"Sepertinya kau memang berniat ingin mengetahui semuanya ya." Nina melihat heran Vano yang ternyata sudah berada lagi di depan Cafenya setelah terlewat satu hari dari pertemuan mereka terakhir kali.
Laki laki itu duduk disalah satu kursi dan Nina mengikuti. "Jadi bisa ceritakan padaku sekarang?" Nina mengangguk.
"Tapi tidak lama, hanya sampai Cafe ini tutup sekitar 1 jam lagi." Vano menyetujui dan Nina mulai bercerita, membongkar semua hal rumit yang selama ini disembunyikan Nana dari Vano.
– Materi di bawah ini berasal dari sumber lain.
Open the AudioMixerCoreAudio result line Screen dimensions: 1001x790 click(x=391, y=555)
"Nana sangat mencintaimu, kau harusnya tahu itu. Setelah aku menerima kabar pertunangan kalian, dia bahkan bercerita padaku bahwa semua seperti mimpi baginya. Kau adalah sesuatu yang menurutnya mustahil untuk dicapai, dia kira kau hanya memperlakukannya seperti kekasihmu yang lain, tapi ternyata kau memberinya komitmen, dan itu sudah membuat kebahagiaannya membludak." Seorang pelayan mengantar minuman ke arah mereka, membuat Nina menghentikan cerita dan mengangguk sambil tersenyum kepada pelayan yang segera pergi itu.
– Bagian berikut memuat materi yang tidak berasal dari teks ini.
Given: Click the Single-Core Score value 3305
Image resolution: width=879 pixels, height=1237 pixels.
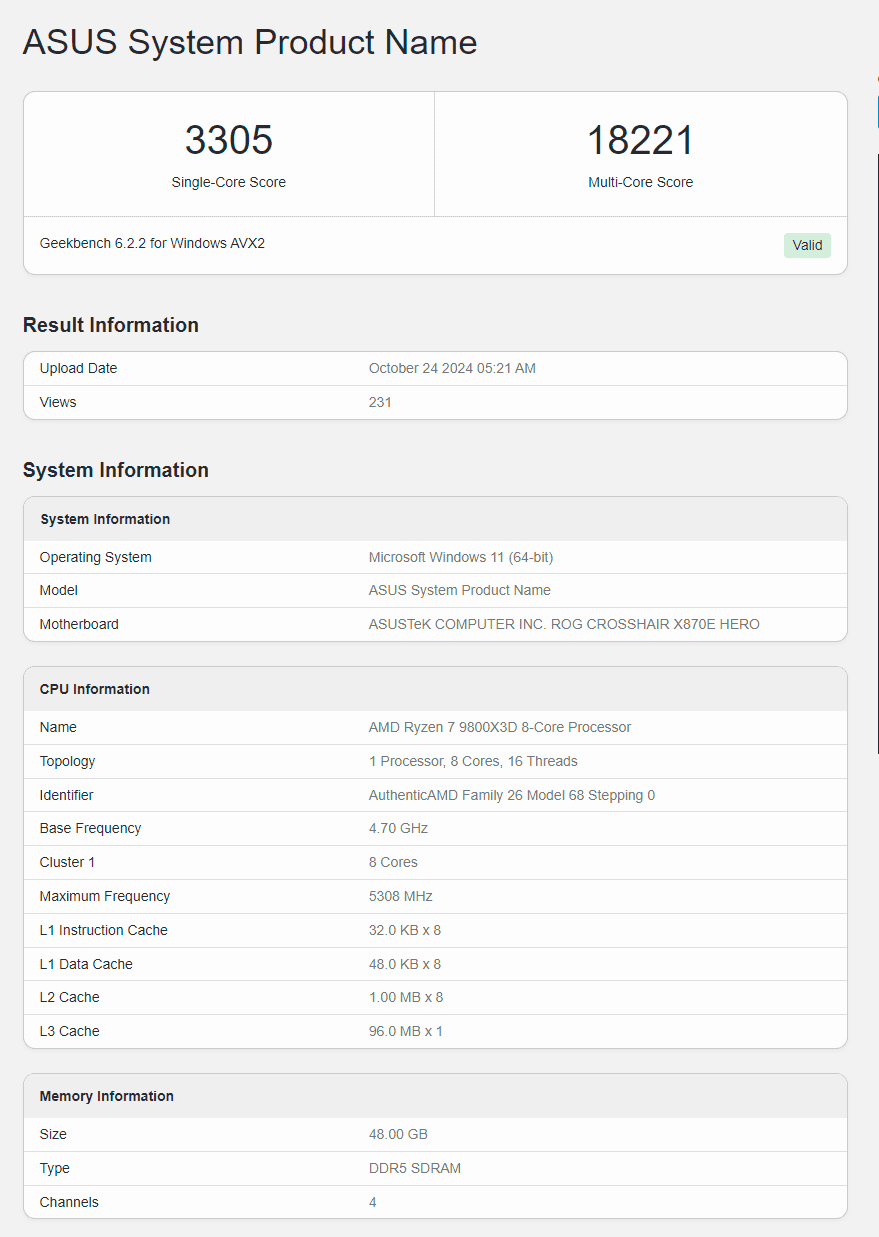Looking at the screenshot, I should [x=228, y=140].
"Lalu kenapa dia memutuskanku?"
"Apa Nana tidak pernah bercerita bahwa dia punya kisah yang belum terselesaikan dengan mantan suaminya?" Pertanyaan Nina membuat dahi Vano berkerut, sepanjang kisah perjalanan mereka dulu, Nana tidak pernah sekalipun menyebut mantan tepat dihadapannya.
"Jadi?"
"Dulu Nana pernah menikah, hanya bertahan 1 minggu. Kemudian dia meminta cerai karena menurutnya Pablo, suaminya itu tidak bisa mengerti dirinya. Pablo terus memukuli Nana jika dia melakukan kesalahan sedikit saja, siapa yang tahan terus terusan diperlakukan seperti itu? Nana memang meminta cerai, tapi Pablo menolak. Sampai akhirnya Nana pergi, menetap di Berlin dan bertemu denganmu."
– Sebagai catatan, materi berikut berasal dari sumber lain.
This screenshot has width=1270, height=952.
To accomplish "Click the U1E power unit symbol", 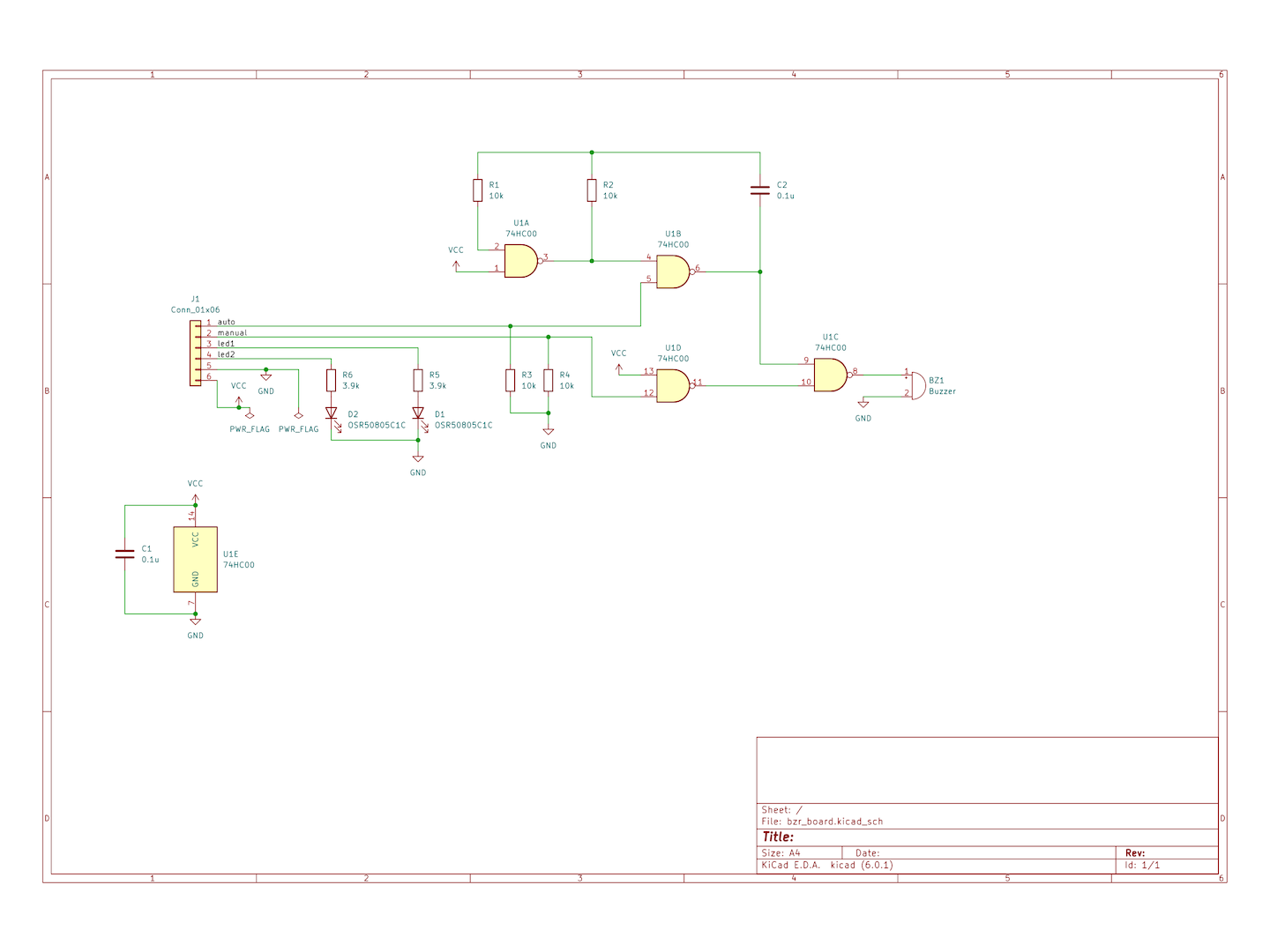I will (x=195, y=559).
Ada perasaan geram di lubuk hati Vano. Kenapa Nana begitu bodoh? Kenapa dia tidak menceritakan semua ini kepadanya dulu? Dengan semua kekuasaannya, Vano dengan yakin bisa menyelesaikan masalah Nana dalam hitungan menit. Tapi sesuatu juga menyerang ulu hatinya, berarti di sini dia telah memacari orang yang masih mempunyai suami? Dulu saja candaan itu dilontarkan ke Vino yang telah babak belur karena mengencani istri orang, tapi sekarang malah dia yang dikejutkan bahwa kekasihnya dulu masih berstatus sebagai istri yang sah.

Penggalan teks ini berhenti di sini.